If there is anything for us to learn from the people’s rejection of Jeremiah and his message, it is that because God wants a real relationship with his people he has given them the prerogative of saying “no” to his love. How else can this relationship be a free response of love? That’s why God lets us - as individuals and as communities - keep control of our own lives if we really want to push him away from us, in spite of the promises he makes, in spite of the blessing he says will be ours if we keep our hearts open to him, and in spite of the predicted unhappy consequences of our wilful rebellion.

God speaks to his people through the prophets. He cajoles them, he warns them, he declares his love for them, he tries to woo them back to himself. But they nearly always harden their hearts and turn away.

Last Sunday’s Gospel reading took us to the synagogue at Nazareth where Jesus reads from Isaiah 61 and says to the people, “Today this Scripture has been fulfilled in your hearing.”

You would think, given that the news of his wonderful teaching and healing ministry in the district around Capernaum must have already drifted back to Nazareth, these people would be half expecting him to do in their midst what he had reportedly done in elsewhere. Well, there is a moment of admiration. But before long, a whole lot of negative talk gets going among them. (We know from Mark’s parallel account of this incident that Jesus longs to do wonderful things for his own townspeople, but “he could do no mighty work there, except that he laid his hands upon a few sick people and healed them. And he marvelled because of their unbelief.” - Mark 6:5-6)

The problem for the townspeople of Nazareth is twofold. First, Jesus had grown up there. Who did he think he was, saying that the Scriptures find their fulfilment in him! He replies: “no prophet is acceptable in his own country.” Jeremiah would be in hearty agreement with that statement!

Second, in his conversation with them, Jesus speaks of Gentiles who seemed to have shown more faith in God than the “cchosen ones” of Israel. The Jewish people didn’t think much of Gentiles - in fact some of them were even known to teach that God had created Gentiles to be “fuel for the fires of hell.” So they are offended when he acknowledges the faith of these “outsiders.”

Actually, “offended” is an understatement! St Luke says that they are “filled with wrath” and decide to get rid of Jesus. They take him out of town in order to hurl him down the cliff and kill him. But St Luke says that Jesus passes through the midst of them and leaves Nazareth.

Imagine the sorrow in the heart of Jesus that day! He knew these people.
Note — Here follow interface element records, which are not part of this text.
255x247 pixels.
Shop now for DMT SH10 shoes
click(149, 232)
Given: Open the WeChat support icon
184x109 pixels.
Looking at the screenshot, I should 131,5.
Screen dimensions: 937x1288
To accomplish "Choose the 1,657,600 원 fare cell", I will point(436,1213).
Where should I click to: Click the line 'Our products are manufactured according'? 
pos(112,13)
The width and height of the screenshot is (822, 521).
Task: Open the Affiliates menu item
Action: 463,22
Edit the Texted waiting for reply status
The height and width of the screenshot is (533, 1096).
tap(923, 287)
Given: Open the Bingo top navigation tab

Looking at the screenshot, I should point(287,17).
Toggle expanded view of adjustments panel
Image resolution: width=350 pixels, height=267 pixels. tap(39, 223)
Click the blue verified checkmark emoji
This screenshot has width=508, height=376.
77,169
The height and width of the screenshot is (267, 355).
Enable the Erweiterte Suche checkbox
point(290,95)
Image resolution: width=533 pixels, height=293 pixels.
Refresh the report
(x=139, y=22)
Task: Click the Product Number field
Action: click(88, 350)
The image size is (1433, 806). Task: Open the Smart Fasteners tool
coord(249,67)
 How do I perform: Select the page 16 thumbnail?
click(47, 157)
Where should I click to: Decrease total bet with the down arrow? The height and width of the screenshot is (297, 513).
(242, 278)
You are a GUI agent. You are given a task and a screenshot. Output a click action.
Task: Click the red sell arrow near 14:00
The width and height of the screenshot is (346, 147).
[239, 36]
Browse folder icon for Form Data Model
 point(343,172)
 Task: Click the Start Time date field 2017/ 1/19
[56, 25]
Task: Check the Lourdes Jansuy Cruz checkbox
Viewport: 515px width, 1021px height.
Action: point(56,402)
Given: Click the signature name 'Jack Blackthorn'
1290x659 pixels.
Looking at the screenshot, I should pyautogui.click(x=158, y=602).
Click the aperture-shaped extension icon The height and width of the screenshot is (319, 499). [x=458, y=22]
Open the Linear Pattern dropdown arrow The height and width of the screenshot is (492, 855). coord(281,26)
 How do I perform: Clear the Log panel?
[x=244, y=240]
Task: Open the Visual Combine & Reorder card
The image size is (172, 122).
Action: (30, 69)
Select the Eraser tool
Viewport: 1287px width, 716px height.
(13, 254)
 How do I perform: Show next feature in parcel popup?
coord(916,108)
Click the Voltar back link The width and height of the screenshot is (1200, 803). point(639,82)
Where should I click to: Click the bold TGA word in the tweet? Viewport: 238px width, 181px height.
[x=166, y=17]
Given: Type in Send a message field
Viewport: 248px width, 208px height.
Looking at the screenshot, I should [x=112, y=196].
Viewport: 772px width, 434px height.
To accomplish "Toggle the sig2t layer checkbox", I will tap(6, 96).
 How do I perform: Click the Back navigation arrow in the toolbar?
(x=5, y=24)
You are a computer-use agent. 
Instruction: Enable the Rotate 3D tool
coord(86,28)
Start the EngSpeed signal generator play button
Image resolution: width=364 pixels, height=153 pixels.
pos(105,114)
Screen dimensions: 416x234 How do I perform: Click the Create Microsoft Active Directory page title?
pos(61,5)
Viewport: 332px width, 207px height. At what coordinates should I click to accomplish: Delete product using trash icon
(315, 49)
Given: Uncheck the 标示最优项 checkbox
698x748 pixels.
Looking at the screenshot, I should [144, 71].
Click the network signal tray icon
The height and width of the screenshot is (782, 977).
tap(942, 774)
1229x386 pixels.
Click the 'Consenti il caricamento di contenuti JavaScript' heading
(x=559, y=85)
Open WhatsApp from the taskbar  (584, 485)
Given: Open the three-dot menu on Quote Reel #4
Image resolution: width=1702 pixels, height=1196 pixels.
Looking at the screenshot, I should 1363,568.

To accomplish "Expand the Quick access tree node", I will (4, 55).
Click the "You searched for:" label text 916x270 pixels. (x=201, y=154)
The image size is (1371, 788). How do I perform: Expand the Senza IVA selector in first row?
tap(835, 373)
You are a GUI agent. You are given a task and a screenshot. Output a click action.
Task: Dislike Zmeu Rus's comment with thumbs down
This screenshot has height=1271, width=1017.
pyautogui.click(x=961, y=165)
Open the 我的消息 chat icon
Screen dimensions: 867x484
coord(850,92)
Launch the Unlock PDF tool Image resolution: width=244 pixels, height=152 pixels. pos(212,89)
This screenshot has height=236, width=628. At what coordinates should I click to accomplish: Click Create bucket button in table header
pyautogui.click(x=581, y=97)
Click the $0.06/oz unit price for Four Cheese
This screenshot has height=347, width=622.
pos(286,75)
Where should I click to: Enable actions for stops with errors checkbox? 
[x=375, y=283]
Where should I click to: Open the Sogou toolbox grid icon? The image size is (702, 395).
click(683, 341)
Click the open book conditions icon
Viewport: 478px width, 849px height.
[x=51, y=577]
He had grown up with them. He longed to minister to them, to love them, to heal them, and to free them from the emptiness of their lives and their poverty of spirit. Deep within he feels as he does in Luke 19:41 when he weeps for the people of Jerusalem who rejected him. Or as he yearns for the city in Luke 13:34-35: “O Jerusalem, Jerusalem, killing the prophets and stoning those who are sent to you! How often would I have gathered your children together as a hen gathers her brood under her wings, and you would not!”

Jeremiah and Jesus were mocked and persecuted when they spoke God’s truth. And we will be, too, at least some of the time. God has called us lovingly to witness by deed and word to those around us in such a way that they will be inspired to respond to God’s love. 

But they might not respond. God gives them that choice, and as heartbreaking as it is, we must respect it and continue to love them regardless, as God does.

At a more public level, our Christian witness means standing uncompromisingly for justice and peace, the rights of the unborn and the elderly, and Christian principles on bioethical issues such as the mistreatment of human embryos in scientific research.

In modern post-Christian societies our friends are not so much offended when we have our say. They are more likely to be amused, and dismiss us with faint praise or a good-natured joke. Of course, that can be hurtful, too. But today’s Mass readings challenge us to recall Jesus, Jeremish, and all the weeping prophets, and join with them in their loneliness and rejection if that is what it costs to bear witness to God’s love for his people.